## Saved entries
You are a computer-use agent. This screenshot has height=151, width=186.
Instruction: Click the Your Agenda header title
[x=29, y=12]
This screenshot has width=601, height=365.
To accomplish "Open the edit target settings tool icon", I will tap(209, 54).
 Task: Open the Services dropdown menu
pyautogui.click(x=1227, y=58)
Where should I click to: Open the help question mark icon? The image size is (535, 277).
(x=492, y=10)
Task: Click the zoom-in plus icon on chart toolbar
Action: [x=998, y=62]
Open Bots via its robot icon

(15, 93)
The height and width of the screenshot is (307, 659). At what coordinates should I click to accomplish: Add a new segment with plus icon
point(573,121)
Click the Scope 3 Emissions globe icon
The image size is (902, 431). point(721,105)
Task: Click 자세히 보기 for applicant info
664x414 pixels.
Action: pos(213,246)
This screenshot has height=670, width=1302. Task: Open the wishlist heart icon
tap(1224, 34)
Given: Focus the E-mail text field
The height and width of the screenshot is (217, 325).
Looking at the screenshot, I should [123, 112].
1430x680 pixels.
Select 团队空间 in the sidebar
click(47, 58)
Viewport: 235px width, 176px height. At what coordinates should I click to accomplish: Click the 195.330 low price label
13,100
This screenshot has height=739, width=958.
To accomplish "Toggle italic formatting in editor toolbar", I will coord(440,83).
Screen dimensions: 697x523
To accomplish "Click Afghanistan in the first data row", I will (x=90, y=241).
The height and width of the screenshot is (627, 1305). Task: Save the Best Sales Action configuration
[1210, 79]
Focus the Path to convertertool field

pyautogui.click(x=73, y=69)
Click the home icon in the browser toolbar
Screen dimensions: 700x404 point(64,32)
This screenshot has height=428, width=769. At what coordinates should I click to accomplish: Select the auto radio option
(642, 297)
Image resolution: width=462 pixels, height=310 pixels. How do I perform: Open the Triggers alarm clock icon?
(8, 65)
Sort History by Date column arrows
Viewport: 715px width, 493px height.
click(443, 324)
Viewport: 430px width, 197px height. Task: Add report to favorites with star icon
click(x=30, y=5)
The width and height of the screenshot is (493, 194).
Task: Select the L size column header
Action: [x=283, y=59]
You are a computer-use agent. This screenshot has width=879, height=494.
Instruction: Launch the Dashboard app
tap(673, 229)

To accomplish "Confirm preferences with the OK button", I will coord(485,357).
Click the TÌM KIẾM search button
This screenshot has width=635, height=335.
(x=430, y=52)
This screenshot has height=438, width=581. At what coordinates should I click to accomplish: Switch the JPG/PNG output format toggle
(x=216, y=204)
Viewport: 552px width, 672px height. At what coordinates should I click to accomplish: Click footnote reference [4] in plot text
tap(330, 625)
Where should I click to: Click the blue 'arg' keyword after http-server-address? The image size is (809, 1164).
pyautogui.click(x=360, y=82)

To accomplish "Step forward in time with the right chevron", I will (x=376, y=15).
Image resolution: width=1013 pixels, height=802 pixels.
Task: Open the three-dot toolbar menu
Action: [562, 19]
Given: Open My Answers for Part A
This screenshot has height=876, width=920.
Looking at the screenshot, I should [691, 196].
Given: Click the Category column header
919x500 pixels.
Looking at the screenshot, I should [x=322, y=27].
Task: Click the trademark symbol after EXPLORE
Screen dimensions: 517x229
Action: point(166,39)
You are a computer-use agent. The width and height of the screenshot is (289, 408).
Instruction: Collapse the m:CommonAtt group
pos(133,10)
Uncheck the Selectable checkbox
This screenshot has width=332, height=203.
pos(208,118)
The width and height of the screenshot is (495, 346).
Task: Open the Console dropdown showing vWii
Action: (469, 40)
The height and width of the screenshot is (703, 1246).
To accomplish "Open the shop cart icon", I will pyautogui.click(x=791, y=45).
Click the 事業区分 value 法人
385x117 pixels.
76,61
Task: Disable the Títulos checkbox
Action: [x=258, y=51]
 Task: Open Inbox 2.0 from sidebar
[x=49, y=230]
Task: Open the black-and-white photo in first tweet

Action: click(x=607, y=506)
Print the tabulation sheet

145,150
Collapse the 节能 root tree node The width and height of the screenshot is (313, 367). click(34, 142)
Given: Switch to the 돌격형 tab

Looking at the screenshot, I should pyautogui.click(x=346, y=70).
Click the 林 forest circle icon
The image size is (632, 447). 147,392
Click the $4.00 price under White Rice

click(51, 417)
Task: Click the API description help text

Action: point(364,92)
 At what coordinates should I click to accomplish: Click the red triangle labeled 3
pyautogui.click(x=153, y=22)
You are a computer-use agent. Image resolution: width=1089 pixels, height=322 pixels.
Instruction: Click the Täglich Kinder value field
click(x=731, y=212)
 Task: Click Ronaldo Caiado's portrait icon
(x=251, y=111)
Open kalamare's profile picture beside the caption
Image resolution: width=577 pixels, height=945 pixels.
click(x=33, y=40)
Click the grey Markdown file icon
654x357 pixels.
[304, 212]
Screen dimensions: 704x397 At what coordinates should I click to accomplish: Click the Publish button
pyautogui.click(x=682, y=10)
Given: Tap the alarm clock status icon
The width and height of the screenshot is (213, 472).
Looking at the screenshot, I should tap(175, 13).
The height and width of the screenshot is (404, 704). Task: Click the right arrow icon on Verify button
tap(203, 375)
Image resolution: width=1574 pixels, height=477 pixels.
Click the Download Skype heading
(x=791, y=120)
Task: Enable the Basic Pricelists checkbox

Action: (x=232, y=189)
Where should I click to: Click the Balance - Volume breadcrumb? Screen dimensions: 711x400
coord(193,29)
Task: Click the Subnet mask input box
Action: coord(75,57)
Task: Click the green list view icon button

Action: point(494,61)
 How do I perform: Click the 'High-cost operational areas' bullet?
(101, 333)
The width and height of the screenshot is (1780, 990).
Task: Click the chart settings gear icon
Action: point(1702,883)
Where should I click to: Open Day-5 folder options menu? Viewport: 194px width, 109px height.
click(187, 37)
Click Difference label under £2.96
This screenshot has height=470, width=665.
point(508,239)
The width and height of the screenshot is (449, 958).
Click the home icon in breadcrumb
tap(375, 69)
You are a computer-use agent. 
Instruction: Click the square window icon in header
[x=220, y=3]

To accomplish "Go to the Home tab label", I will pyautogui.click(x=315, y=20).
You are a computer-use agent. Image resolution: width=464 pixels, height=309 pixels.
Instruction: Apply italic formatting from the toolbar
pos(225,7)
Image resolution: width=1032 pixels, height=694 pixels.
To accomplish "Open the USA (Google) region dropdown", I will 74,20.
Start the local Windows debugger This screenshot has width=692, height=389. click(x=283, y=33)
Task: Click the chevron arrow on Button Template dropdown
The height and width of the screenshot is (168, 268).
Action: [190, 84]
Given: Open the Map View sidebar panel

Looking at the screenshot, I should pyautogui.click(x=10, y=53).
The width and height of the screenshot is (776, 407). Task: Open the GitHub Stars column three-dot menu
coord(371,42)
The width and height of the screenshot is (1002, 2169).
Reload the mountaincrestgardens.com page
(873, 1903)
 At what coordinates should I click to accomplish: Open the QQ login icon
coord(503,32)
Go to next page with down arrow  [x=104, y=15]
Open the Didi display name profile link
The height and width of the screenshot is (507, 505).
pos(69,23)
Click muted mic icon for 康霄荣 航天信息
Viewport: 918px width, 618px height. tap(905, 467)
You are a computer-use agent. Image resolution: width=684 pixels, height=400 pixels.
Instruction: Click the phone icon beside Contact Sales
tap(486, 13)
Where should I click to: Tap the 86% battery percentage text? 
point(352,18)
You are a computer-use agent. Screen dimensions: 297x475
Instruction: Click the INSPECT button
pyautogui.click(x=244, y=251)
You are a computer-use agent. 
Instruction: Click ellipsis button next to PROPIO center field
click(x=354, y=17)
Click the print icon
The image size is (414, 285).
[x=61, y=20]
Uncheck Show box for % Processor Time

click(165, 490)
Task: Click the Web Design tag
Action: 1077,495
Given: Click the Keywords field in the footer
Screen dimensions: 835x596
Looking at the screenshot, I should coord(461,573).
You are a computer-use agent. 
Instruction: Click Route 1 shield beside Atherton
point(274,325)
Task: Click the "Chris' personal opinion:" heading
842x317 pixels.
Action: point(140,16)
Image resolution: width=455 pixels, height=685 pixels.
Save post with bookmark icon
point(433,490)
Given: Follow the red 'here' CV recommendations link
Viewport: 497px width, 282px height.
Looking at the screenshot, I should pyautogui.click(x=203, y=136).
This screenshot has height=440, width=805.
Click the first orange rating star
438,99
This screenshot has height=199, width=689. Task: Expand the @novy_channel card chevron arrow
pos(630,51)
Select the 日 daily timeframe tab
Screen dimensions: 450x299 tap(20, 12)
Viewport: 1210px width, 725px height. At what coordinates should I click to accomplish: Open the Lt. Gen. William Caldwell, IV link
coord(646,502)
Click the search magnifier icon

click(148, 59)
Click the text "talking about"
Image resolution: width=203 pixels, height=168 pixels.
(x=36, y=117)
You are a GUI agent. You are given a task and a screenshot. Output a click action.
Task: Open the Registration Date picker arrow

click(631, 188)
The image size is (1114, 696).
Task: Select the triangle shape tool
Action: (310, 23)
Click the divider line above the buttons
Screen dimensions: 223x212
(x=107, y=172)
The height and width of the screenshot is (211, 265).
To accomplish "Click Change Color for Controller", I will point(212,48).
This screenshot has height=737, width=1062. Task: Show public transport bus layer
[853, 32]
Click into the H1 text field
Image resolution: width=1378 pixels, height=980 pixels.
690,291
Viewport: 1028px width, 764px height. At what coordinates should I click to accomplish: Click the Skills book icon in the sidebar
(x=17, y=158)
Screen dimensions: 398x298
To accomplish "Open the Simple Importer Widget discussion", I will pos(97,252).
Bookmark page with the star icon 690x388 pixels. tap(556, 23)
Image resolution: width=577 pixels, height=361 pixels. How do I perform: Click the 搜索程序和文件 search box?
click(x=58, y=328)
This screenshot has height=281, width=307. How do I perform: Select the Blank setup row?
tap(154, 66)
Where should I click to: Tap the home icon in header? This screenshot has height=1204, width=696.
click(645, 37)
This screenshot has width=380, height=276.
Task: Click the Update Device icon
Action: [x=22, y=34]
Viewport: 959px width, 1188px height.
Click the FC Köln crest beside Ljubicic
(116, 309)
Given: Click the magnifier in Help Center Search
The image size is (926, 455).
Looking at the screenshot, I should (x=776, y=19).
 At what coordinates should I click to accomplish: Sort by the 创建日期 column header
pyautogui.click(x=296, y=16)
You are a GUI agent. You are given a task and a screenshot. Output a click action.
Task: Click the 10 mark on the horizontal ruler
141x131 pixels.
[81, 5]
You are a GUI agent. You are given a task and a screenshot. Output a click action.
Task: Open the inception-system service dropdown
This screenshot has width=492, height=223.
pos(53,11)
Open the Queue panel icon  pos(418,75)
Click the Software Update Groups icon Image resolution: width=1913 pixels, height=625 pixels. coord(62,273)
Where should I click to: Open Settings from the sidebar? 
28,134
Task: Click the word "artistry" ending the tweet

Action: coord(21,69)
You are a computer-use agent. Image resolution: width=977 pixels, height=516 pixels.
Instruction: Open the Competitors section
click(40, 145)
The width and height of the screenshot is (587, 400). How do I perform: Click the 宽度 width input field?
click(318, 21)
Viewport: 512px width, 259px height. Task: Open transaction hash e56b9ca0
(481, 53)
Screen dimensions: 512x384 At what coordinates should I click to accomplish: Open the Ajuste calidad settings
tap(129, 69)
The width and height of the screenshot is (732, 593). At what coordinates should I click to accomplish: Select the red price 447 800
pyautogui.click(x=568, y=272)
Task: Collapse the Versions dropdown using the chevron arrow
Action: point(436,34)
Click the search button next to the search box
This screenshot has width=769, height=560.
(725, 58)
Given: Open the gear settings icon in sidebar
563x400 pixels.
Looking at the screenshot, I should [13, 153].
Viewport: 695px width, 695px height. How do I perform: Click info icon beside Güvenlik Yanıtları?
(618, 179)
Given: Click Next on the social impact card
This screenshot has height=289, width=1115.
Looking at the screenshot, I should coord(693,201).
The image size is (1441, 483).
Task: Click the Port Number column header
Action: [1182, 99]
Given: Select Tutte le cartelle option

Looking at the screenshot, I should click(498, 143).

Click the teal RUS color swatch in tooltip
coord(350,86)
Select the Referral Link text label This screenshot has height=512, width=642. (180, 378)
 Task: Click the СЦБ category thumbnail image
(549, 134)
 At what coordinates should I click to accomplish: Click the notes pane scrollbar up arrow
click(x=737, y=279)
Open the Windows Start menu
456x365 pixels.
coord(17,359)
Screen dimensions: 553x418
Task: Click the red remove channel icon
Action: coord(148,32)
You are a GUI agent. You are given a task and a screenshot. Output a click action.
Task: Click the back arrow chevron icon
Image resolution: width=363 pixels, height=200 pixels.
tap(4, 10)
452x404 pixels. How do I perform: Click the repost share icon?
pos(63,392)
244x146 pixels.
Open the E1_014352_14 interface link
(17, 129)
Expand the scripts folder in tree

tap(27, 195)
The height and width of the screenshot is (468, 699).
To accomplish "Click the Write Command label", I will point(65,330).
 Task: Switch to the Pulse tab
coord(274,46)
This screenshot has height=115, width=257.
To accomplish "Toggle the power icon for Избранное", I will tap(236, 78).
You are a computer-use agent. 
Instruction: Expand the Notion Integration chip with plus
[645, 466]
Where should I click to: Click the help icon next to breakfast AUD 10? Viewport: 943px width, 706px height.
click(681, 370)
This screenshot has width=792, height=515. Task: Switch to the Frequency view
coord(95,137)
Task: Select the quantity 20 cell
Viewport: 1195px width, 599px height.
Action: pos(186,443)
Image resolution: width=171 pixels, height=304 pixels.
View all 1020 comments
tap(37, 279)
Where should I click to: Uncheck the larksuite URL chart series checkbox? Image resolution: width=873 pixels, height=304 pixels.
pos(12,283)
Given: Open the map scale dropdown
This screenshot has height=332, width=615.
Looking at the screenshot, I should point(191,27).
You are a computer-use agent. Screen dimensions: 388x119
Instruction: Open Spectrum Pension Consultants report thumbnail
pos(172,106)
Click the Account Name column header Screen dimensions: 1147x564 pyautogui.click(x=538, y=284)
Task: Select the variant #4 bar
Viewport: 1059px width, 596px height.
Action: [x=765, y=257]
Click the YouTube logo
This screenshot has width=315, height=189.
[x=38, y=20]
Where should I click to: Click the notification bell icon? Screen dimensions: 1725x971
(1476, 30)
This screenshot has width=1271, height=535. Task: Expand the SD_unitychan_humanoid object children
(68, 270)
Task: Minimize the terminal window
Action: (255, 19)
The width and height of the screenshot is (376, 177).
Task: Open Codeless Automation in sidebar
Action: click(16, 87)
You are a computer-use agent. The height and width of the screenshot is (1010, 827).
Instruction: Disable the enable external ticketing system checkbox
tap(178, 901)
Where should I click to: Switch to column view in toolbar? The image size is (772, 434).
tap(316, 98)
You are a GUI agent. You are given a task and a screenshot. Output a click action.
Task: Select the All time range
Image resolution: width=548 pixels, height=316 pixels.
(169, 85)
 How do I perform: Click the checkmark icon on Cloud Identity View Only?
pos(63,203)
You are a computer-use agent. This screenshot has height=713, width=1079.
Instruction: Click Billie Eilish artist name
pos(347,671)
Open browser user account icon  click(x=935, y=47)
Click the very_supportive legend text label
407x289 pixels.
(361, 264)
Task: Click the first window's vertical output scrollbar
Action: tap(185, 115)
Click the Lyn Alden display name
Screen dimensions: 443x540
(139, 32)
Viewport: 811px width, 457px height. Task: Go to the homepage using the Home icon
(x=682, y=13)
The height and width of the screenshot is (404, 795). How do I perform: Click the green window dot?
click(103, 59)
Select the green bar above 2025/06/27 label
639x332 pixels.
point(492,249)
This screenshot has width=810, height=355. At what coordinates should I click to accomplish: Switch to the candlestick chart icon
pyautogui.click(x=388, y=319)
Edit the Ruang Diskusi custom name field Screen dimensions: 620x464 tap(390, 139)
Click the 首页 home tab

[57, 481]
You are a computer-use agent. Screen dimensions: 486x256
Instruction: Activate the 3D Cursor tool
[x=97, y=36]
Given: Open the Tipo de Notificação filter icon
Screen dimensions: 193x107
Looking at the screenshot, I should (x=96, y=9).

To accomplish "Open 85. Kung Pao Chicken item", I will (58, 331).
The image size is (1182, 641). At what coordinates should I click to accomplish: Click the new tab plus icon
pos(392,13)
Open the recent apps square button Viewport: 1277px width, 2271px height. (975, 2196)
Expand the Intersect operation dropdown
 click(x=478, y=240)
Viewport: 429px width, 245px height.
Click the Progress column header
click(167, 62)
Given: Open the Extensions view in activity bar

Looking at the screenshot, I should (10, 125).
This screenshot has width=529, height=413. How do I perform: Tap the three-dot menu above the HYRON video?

## Goal of the exercise
What you return must be the lines above that run from the line with "Image resolution: width=171" to the line with "Click the very_supportive legend text label", inclusive, each copied exactly.

## Task response
Image resolution: width=171 pixels, height=304 pixels.
View all 1020 comments
tap(37, 279)
Where should I click to: Uncheck the larksuite URL chart series checkbox? Image resolution: width=873 pixels, height=304 pixels.
pos(12,283)
Given: Open the map scale dropdown
This screenshot has height=332, width=615.
Looking at the screenshot, I should point(191,27).
You are a computer-use agent. Screen dimensions: 388x119
Instruction: Open Spectrum Pension Consultants report thumbnail
pos(172,106)
Click the Account Name column header Screen dimensions: 1147x564 pyautogui.click(x=538, y=284)
Task: Select the variant #4 bar
Viewport: 1059px width, 596px height.
Action: [x=765, y=257]
Click the YouTube logo
This screenshot has width=315, height=189.
[x=38, y=20]
Where should I click to: Click the notification bell icon? Screen dimensions: 1725x971
(1476, 30)
This screenshot has width=1271, height=535. Task: Expand the SD_unitychan_humanoid object children
(68, 270)
Task: Minimize the terminal window
Action: (255, 19)
The width and height of the screenshot is (376, 177).
Task: Open Codeless Automation in sidebar
Action: click(16, 87)
You are a computer-use agent. The height and width of the screenshot is (1010, 827).
Instruction: Disable the enable external ticketing system checkbox
tap(178, 901)
Where should I click to: Switch to column view in toolbar? The image size is (772, 434).
tap(316, 98)
You are a GUI agent. You are given a task and a screenshot. Output a click action.
Task: Select the All time range
Image resolution: width=548 pixels, height=316 pixels.
(169, 85)
 How do I perform: Click the checkmark icon on Cloud Identity View Only?
pos(63,203)
You are a computer-use agent. This screenshot has height=713, width=1079.
Instruction: Click Billie Eilish artist name
pos(347,671)
Open browser user account icon  click(x=935, y=47)
Click the very_supportive legend text label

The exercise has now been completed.